### Polecenie:
Przepisz wszystkie poniższe pozycje, zamieniając każde wystąpienie „coordinate pair” na „pair of numbers”. Resztę tekstu pozostaw bez zmian.

### Przedstawione dane:
+ + + +

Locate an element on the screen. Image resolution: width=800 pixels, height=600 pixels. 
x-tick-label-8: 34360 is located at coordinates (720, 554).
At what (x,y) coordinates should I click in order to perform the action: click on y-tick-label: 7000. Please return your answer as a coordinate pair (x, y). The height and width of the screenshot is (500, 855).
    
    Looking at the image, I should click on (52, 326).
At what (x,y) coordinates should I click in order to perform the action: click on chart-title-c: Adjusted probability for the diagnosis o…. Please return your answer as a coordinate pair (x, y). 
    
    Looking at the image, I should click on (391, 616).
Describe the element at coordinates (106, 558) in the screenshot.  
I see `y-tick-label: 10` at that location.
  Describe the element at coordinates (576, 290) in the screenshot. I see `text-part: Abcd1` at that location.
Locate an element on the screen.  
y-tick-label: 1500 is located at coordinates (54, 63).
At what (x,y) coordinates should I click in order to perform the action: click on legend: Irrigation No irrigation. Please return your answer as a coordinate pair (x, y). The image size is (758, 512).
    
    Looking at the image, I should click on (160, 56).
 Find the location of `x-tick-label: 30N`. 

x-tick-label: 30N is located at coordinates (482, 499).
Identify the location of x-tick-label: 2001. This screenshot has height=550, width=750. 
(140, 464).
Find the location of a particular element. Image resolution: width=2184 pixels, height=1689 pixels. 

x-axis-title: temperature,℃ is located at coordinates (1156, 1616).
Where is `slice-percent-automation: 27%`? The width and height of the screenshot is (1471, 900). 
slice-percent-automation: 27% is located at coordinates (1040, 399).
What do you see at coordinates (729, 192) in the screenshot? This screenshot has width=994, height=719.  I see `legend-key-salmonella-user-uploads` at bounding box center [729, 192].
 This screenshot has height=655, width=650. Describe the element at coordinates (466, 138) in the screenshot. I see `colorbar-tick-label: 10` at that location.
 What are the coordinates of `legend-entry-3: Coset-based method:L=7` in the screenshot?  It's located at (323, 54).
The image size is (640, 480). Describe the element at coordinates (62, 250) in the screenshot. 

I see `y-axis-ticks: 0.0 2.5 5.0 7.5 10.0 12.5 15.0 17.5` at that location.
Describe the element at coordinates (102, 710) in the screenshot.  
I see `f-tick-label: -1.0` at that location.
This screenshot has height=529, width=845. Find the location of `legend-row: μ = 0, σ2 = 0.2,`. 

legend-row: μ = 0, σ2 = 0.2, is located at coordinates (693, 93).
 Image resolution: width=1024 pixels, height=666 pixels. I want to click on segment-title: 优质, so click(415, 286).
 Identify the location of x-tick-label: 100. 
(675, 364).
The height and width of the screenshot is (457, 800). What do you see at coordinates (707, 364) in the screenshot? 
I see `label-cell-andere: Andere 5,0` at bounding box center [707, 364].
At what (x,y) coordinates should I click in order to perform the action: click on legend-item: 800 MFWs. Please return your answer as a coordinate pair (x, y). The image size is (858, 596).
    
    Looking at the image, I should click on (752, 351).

+ + + +

### Rozwiązanie zadania:
Locate an element on the screen. Image resolution: width=800 pixels, height=600 pixels. 
x-tick-label-8: 34360 is located at coordinates (720, 554).
At what (x,y) coordinates should I click in order to perform the action: click on y-tick-label: 7000. Please return your answer as a pair of numbers (x, y). The height and width of the screenshot is (500, 855).
    
    Looking at the image, I should click on (52, 326).
At what (x,y) coordinates should I click in order to perform the action: click on chart-title-c: Adjusted probability for the diagnosis o…. Please return your answer as a pair of numbers (x, y). 
    
    Looking at the image, I should click on (391, 616).
Describe the element at coordinates (106, 558) in the screenshot.  
I see `y-tick-label: 10` at that location.
  Describe the element at coordinates (576, 290) in the screenshot. I see `text-part: Abcd1` at that location.
Locate an element on the screen.  
y-tick-label: 1500 is located at coordinates (54, 63).
At what (x,y) coordinates should I click in order to perform the action: click on legend: Irrigation No irrigation. Please return your answer as a pair of numbers (x, y). The image size is (758, 512).
    
    Looking at the image, I should click on (160, 56).
 Find the location of `x-tick-label: 30N`. 

x-tick-label: 30N is located at coordinates (482, 499).
Identify the location of x-tick-label: 2001. This screenshot has height=550, width=750. 
(140, 464).
Find the location of a particular element. Image resolution: width=2184 pixels, height=1689 pixels. 

x-axis-title: temperature,℃ is located at coordinates (1156, 1616).
Where is `slice-percent-automation: 27%`? The width and height of the screenshot is (1471, 900). 
slice-percent-automation: 27% is located at coordinates (1040, 399).
What do you see at coordinates (729, 192) in the screenshot? This screenshot has width=994, height=719.  I see `legend-key-salmonella-user-uploads` at bounding box center [729, 192].
 This screenshot has height=655, width=650. Describe the element at coordinates (466, 138) in the screenshot. I see `colorbar-tick-label: 10` at that location.
 What are the coordinates of `legend-entry-3: Coset-based method:L=7` in the screenshot?  It's located at (323, 54).
The image size is (640, 480). Describe the element at coordinates (62, 250) in the screenshot. 

I see `y-axis-ticks: 0.0 2.5 5.0 7.5 10.0 12.5 15.0 17.5` at that location.
Describe the element at coordinates (102, 710) in the screenshot.  
I see `f-tick-label: -1.0` at that location.
This screenshot has height=529, width=845. Find the location of `legend-row: μ = 0, σ2 = 0.2,`. 

legend-row: μ = 0, σ2 = 0.2, is located at coordinates (693, 93).
 Image resolution: width=1024 pixels, height=666 pixels. I want to click on segment-title: 优质, so click(415, 286).
 Identify the location of x-tick-label: 100. 
(675, 364).
The height and width of the screenshot is (457, 800). What do you see at coordinates (707, 364) in the screenshot? 
I see `label-cell-andere: Andere 5,0` at bounding box center [707, 364].
At what (x,y) coordinates should I click in order to perform the action: click on legend-item: 800 MFWs. Please return your answer as a pair of numbers (x, y). The image size is (858, 596).
    
    Looking at the image, I should click on (752, 351).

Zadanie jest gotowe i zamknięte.